Avec Love Me Like a River Does (Live), Marie Chaplet dévoile une reprise sincère et annonce son premier EP Live at KHL, un projet centré sur le live et le lien humain.
Marie Chaplet dévoile Love Me Like a River Does et annonce son premier EP live
Par la rédaction
Pour Marie Chaplet, le chant n’est pas tant une prestation qu’une exigence profonde. À l’approche de la parution de son nouveau single, Love Me Like a River Does (Live), la chanteuse donne un aperçu d’un projet empreint d’une grande sincérité : son premier mini-album, Live at KHL, dont la sortie est fixée au 5 juin 2026.
Une enfance entre deux mondes, une voix en tension
Marie Chaplet a grandi entre deux univers et deux modes de vie. D’un côté, une famille d’artistes où l’on peint, écrit et compose, un univers foisonnant où la création fait partie de la vie. De l’autre, un contexte plus mouvant, marqué par des déplacements récurrents, une redéfinition constante des repères et la nécessité de s’adapter.

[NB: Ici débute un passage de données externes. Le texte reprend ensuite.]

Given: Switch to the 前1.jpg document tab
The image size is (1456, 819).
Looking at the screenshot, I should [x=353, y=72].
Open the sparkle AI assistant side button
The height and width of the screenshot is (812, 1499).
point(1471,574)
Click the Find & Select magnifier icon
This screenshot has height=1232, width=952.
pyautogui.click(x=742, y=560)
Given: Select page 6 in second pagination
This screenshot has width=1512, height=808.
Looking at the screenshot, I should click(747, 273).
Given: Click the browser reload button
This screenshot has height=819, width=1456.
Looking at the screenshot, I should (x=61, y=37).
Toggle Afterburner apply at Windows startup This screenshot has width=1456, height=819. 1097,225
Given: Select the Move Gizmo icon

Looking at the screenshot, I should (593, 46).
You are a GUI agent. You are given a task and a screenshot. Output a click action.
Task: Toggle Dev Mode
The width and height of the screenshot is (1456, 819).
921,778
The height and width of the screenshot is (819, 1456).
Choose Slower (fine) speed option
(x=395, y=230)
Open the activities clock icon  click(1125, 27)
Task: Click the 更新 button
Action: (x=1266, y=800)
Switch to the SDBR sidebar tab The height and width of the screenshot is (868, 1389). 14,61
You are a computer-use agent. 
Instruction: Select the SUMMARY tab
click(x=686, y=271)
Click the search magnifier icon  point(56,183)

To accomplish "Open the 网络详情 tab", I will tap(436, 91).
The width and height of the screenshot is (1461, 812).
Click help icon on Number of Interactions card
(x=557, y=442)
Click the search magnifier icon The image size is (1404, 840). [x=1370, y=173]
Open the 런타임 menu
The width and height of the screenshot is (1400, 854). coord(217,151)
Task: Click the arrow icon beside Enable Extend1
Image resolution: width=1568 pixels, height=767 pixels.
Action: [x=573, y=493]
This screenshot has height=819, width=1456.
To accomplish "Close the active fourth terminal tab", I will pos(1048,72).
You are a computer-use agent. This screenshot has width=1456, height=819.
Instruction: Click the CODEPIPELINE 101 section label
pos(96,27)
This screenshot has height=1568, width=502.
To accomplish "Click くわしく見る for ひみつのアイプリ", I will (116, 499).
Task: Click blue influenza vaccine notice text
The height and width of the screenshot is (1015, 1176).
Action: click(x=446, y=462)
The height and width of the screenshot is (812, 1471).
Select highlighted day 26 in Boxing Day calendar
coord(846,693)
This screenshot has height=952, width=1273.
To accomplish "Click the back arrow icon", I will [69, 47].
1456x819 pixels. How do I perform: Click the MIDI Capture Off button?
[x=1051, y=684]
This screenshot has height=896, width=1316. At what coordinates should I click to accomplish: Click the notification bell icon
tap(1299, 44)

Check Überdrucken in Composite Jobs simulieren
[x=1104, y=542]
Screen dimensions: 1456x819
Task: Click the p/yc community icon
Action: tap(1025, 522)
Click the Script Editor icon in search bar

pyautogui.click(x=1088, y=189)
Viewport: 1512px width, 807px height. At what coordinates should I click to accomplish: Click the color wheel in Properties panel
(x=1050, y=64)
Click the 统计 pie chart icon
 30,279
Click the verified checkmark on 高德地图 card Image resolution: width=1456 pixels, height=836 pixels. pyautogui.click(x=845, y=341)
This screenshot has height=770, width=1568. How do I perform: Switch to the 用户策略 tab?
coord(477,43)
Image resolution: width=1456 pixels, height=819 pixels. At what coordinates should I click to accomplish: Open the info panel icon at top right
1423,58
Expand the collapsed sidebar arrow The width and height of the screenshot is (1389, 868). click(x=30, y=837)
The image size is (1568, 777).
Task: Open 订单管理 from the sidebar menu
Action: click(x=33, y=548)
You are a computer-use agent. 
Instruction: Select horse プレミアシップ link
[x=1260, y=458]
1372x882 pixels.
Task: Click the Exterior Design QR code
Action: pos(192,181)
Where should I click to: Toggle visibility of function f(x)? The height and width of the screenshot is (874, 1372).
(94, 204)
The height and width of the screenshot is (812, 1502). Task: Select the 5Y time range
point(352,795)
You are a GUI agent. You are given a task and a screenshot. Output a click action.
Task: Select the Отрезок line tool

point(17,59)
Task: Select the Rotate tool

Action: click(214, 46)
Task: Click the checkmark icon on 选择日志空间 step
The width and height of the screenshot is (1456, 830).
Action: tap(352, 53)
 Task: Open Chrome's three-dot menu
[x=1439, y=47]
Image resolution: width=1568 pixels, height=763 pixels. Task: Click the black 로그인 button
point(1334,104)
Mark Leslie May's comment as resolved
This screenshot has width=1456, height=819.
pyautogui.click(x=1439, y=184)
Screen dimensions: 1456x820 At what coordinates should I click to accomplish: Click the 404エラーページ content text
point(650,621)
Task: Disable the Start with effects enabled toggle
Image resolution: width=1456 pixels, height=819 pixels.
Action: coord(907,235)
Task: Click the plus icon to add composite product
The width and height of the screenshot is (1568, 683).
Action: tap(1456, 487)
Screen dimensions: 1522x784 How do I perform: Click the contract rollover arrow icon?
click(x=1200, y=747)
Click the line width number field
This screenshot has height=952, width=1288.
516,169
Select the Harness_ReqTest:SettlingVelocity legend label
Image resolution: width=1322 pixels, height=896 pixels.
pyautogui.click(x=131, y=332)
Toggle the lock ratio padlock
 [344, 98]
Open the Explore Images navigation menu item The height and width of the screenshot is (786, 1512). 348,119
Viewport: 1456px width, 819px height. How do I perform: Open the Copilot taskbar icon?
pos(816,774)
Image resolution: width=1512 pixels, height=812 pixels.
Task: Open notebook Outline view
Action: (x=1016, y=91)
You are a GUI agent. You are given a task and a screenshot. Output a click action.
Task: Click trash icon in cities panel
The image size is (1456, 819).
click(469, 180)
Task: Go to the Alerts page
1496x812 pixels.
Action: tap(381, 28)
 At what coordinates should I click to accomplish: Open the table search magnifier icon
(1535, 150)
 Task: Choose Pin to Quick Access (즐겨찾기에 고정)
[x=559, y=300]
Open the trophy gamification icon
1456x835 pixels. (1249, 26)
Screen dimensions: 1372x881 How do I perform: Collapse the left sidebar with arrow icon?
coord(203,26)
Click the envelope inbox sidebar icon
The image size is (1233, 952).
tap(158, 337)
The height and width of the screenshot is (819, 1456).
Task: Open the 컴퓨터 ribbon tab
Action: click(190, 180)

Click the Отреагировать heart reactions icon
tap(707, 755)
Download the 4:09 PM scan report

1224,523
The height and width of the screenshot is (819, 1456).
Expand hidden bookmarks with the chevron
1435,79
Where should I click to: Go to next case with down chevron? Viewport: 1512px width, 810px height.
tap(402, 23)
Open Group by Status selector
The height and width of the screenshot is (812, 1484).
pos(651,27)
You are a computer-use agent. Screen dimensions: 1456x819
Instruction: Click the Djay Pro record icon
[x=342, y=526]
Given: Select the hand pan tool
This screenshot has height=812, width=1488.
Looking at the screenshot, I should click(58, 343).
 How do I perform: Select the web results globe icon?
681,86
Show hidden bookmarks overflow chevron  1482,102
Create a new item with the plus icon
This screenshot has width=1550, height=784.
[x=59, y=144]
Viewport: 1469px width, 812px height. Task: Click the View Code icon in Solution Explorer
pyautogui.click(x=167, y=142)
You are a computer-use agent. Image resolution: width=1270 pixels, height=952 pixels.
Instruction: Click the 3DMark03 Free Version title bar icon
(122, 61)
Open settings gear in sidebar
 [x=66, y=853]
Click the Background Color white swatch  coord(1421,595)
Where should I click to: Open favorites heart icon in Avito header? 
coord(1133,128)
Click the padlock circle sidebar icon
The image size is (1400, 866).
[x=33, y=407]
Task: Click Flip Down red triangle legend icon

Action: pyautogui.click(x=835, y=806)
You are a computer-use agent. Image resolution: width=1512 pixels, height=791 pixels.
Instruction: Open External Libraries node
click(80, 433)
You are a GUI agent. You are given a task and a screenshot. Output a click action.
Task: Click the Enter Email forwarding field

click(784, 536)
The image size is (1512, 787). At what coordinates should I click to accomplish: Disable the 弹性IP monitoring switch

Cette double expérience l’a profondément marquée. Elle lui a appris l’écoute attentive, la contemplation du monde avec attention, et la capacité ressentir les choses avec une vive intensité. C’est ainsi que son mode d’expression prend forme : une parole profondément habitée, à la fois délicate et solide, imprégnée d’affects sincères.

Le choix du réel à l’ère du simulacre
Avec Live at KHL, réalisé en collaboration avec le producteur Miguel Sa Pessoa, Marie Chaplet fait un geste artistique fort : revenir au réel. À l’opposé d’une époque inondée de retouches d’images, de sons travaillés et de performances conçues numériquement, elle opte pour la pureté du direct. Sans artifice ni altération, elle incarne une simple présence.
Les visuels du projet reflètent cette philosophie. Ils mettent en scène un jeu subtil entre mouvement et immobilité : Marie évolue dans des cadres sereins, tandis que le monde qui l’entoure semble vibrer, se modifier, de manière quasi imperceptible. Une allégorie visuelle de son art — l’acte d’être là, simplement, au sein du cours des choses.
Une reprise comme manifeste
Le premier extrait, Love Me Like a River Does (Live), disponible depuis le 1er avril 2026, est une reprise du morceau de Melody Gardot. Mais ici, il ne s’agit pas simplement de reprendre une chanson : Marie Chaplet se l’approprie avec une grande douceur, presque comme si elle en faisait une confidence. Elle prend le temps, elle laisse respirer les silences, elle s’installe dans chaque mot. Sa version suit le texte avec beaucoup de délicatesse, en laissant apparaître des nuances qui touchent sans jamais forcer.
Peu à peu, la chanson devient une réflexion sensible sur l’amour, un amour qui ne cherche pas à éblouir mais à durer, qui avance lentement, naturellement, à son rythme — comme quelque chose qui s’installe et transforme en profondeur.
L’art de ralentir
Ce qui distingue d’emblée l’approche de Marie Chaplet, c’est cette aspiration profonde à un rythme plus mesuré. Face à un environnement qui s’accélère sans cesse, elle privilégie résolument la pérennité, la concentration et une pleine présence. Son œuvre s’ancre dans une tradition ancienne : celui de la narration orale, du chant comme vecteur de lien et de la performance en direct comme creuset de vérité. Pourtant, elle fait écho à une nécessité contemporaine : celle de reconquérir une forme d’authenticité au sein d’un univers artistique de plus en plus dénaturé.
Une promesse
Avec Live at KHL, Marie Chaplet ne livre pas simplement un premier EP. Elle pose les fondations d’un univers. Un espace où la musique redevient un lieu de rencontre, presque de résistance.
Et dans Live at KHL, il y a quelque chose de profondément humain qui cherche à durer.